Publié le par Jean-Pierre Biondi

 Maurice Nadeau est décédé il y a quatre ans, à 102 ans. Je l' avais connu peu avant qu' il quitte "Combat", où il côtoyait Camus, Bourdet et Pascal Pia. Moi, j' entrais dans ce journal racheté par un margoulin du nom de Smadja auquel j' ai servi, quinze jours, pas plus, de grouillot.

Nadeau tenait là les pages littéraires les plus brillantes de Paris. Dans le milieu "étudiants" où j' avais encore un pied, on attendait chaque jeudi la rubrique de cet historien du surréalisme qui, après mon merveilleux prof' de philo, Mikel Dufrenne, m' initiait à la littérature contemporaine.
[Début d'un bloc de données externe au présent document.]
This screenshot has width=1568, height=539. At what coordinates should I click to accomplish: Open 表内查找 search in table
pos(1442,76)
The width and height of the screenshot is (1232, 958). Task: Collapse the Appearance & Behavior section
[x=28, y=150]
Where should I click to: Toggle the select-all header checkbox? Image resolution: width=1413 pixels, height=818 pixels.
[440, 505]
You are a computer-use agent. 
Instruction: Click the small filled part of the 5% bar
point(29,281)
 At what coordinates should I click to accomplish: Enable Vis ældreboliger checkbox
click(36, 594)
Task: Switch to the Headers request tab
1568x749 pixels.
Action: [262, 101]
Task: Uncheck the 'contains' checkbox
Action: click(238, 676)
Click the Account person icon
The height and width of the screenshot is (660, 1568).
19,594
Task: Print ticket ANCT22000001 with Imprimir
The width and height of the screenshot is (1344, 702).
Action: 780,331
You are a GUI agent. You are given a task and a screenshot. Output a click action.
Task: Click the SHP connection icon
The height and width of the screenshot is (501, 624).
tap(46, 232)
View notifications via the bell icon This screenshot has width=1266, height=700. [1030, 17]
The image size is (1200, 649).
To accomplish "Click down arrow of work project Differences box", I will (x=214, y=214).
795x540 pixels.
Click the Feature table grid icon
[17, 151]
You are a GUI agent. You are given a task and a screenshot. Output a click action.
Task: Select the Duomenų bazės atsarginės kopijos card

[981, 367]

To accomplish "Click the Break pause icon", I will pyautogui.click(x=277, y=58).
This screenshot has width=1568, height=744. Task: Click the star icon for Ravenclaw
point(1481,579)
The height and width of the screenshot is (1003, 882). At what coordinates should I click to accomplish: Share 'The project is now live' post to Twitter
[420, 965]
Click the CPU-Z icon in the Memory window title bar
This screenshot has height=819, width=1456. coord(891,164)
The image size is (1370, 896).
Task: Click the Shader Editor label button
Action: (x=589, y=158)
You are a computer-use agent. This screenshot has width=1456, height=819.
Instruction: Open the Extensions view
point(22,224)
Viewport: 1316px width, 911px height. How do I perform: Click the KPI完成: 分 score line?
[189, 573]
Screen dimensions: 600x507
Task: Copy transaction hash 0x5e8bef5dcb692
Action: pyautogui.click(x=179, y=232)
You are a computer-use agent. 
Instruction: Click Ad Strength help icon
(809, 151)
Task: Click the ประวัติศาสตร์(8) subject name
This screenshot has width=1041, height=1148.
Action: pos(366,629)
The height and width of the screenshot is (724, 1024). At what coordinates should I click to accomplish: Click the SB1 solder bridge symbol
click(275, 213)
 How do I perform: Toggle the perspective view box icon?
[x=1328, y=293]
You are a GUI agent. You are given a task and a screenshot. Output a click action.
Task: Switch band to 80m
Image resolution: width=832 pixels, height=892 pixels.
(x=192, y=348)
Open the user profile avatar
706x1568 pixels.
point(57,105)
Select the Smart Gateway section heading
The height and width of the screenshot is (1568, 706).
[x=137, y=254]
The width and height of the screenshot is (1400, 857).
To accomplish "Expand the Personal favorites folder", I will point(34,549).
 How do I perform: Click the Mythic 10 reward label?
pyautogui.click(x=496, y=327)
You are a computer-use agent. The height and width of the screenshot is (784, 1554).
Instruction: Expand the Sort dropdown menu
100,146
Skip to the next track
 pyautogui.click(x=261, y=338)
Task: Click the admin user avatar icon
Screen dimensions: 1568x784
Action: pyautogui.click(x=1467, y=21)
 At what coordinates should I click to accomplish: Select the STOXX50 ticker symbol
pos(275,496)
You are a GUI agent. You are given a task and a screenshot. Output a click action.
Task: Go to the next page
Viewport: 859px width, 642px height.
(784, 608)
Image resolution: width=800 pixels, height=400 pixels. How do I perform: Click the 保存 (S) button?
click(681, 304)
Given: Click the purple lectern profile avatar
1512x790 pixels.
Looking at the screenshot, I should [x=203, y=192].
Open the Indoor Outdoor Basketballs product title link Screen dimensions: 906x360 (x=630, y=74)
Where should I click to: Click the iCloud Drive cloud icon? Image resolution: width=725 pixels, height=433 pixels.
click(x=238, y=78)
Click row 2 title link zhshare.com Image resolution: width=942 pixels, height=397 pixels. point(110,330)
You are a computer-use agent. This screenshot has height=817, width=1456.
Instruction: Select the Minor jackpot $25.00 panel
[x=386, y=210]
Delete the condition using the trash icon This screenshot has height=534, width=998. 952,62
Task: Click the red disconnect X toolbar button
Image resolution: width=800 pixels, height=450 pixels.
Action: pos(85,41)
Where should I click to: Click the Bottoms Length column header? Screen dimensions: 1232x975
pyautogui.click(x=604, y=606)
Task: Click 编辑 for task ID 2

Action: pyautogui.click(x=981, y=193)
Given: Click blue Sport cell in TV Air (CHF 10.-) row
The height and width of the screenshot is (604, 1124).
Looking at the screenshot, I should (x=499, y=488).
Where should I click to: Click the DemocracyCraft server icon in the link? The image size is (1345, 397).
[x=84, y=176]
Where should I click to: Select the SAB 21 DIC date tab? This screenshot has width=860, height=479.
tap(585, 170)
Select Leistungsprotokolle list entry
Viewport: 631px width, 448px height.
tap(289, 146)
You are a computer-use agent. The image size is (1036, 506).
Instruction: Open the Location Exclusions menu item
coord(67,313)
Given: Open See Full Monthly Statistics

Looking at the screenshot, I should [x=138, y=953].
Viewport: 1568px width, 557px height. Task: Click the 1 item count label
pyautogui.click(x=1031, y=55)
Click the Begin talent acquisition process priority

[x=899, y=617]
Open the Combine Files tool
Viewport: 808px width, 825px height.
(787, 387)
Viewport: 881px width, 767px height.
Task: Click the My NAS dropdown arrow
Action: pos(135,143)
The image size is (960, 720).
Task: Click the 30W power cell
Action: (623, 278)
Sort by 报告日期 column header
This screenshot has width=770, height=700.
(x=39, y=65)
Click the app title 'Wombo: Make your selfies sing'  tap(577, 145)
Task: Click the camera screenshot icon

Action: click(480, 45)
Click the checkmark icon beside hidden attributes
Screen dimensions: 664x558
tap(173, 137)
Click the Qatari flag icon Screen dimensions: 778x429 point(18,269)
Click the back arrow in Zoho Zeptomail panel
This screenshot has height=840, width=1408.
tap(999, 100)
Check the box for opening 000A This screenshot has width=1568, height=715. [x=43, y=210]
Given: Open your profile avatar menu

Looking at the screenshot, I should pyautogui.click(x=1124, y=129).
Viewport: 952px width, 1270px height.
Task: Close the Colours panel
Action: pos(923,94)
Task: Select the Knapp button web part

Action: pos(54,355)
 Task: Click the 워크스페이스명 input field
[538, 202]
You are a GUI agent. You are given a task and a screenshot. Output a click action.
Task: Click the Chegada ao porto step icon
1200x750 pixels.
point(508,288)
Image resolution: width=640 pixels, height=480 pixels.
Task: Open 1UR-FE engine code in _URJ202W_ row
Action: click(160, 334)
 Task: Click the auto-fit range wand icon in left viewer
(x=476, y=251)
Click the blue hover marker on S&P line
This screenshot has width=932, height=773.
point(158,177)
Nous sortions de la guerre, long hiatus qui avait coupé une génération non seulement de la création à l' étranger mais même des hommes et des femmes qui, chez nous, écrivaient la liberté. Soudain, Nadeau nous aidait, d' une semaine à l' autre, à découvrir Char, Michaux, Maurice Sachs, Bataille, Genêt, Beckett, Henry Miller, Malcolm Lowry, Nathalie Sarraute et beaucoup d' autres. Eblouissement. Reconnaissance.

Nadeau a pesé également dans mon orientation idéologique. J' admirais le Normalien qui avait voulu un poste d' instituteur en banlieue, s' était lancé avec ses amis trotskistes dans la Résistance et qui, la Libération venue, défendait Céline en tant que grand romancier.

Ce bel homme un peu gouailleur était en fait un janséniste de la Révolution, teinté de "hussard noir de la République" auquel je n' ai jamais osé soumettre une ligne. Sa perspicacité m' intimidait.

Ayant fondé en 1966 "La Quinzaine littéraire" (clin d' oeil à Péguy?), il a usé une partie de son temps à lui épargner la faillite. C' était là le prix de son indépendance militante. On qualifiait Nadeau d' "éditeur génial" tout en laissant l' injustice le submerger. Il est vrai qu' il n' était pas enclin aux concessions, mettant Ionesco et Sade avant Paul Bourget ou André Maurois, lesquels pourtant "rapportaient" à coup sûr. Lui-même n' hésitait pas à se mettre personnellement en cause, signant par exemple le "Manifeste des 121" appelant les soldats français à l' insoumission en Algérie.

Depuis sa disparition, Nadeau me semble victime d' un oubli qui peut choquer. Je n' aimerais pas que ce parcours d' un siècle si agité, cette clairvoyance si confirmée, restent ignorés de ceux qui aujourd'hui en bénéficient. Pour moi en tout cas, son nom ne peut être un nom comme les autres.